French telco giant Orange has beefed up its efforts to advance a “widespread deployment” of fibre in its home market by 2025. By sealing an agreement with the French government, Orange is being given the greenlight to move forward with a proposal for a new deployment commitment across the least densely populated private-initiative zones in France (which it dubs AMII zones). As per the agreement, France’s incumbent telecoms operator will speed up its rollout efforts, pledging to bring fibre to an additional 1.12 million homes by the end of 2025. Furthermore, to address deployment disparities between different urban areas, it plans to boost efforts in areas with the lowest fibre coverage in the AMII areas by making more than 140,000 premises “connectable” to a fibre network by 2024. Included in the operator’s plans is an “on-demand” offer providing connectability to customers who are not eligible for fibre within six months of them requesting such a service – this will be available until the copper network is shut down. As per its new commitments, Orange has also pledged to make its fibre network available to more than 300,000 homes and businesses in the most densely populated areas by 2025. The telco also plans to conduct a trial of on-demand deployment for customers in two major cities, as well as to continue an offer of fibre access at a subsidised rate for eligible households until at least 2027. “After making a major contribution to the success of the France Très Haut Débit plan (France’s superfast broadband plan) in 2022, Orange is once again working with the government to ensure the widespread deployment of fibre by 2025. Having already covered 21 million of the 36 million eligible premises in France, we’re determined to make this major project a national success, benefitting as many people as possible”, stated Christel Heydemann, Orange CEO. Read more.

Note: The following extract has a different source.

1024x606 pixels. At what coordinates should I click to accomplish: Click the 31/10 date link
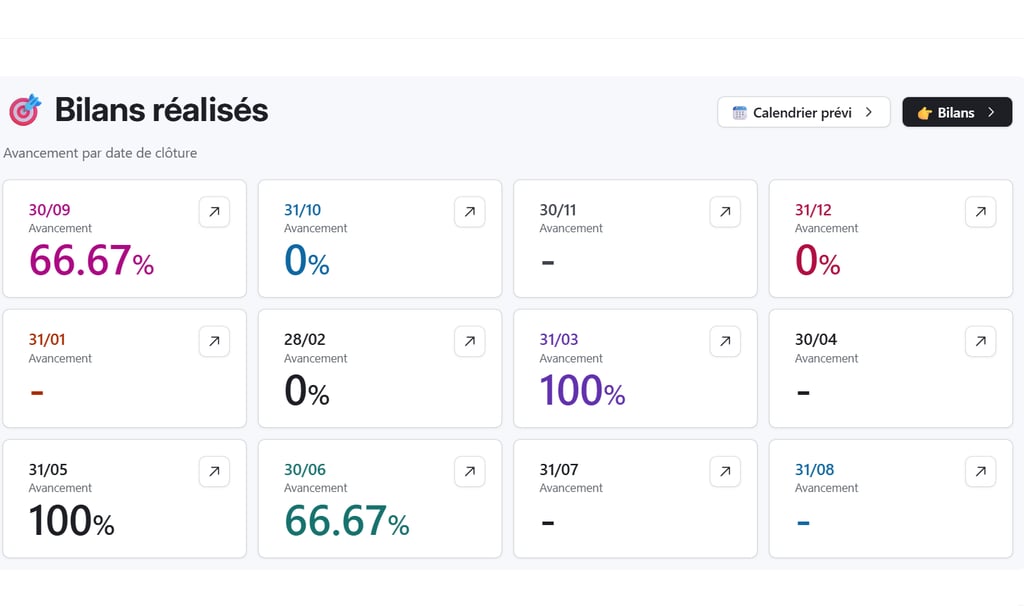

Orange has been busy today… A trio of top executives from Orange Business travelled to London to provide an update on the telco’s enterprise services strategy and added to the occasion with the announcement of a new agreement with VMware. Orange Business and VMware have long been partners and now the vendor’s Flexible SD-WAN solution is being integrated into the operator’s Evolution Platform, which enables enterprise customers to order and manage services via a digital platform. Read more

Aramco Digital, the tech branch of the Saudi oil giant that is to be headed up by former Rakuten Mobile CEO Tareq Amin, has struck a non-binding R&D agreement with Nokia Bell Labs to “support Industry 4.0/4IR digital use-case creation and proof-of-concept development for priority industrial sectors in the Kingdom of Saudi Arabia and beyond.” The two companies will “leverage cutting-edge research and technologies from both companies to advance digital use cases for a diverse range of industries, including oil and gas, utilities, mining, manufacturing and logistics,” Nokia announced in this press release. The partners will “develop joint proof-of-concept solutions, and validate technologies in real-world deployments to expand enterprise industrial automation applications, thereby unlocking new potential for industrial operations,” as well as “fostering a comprehensive ecosystem for 5G and emerging technologies to integrate cutting-edge technologies that will help shape the future of industrial sectors.” The end results will help to “accelerate digital transformation within the Kingdom, the Middle East, and North Africa (MENA) region and globally,” noted the partners, which is the mission Aramco Digital was set when it was formed at the beginning of this year. As we reported previously, Aramco Digital is also working closely with Samsung – see Tareq Amin joins Aramco Digital as CEO.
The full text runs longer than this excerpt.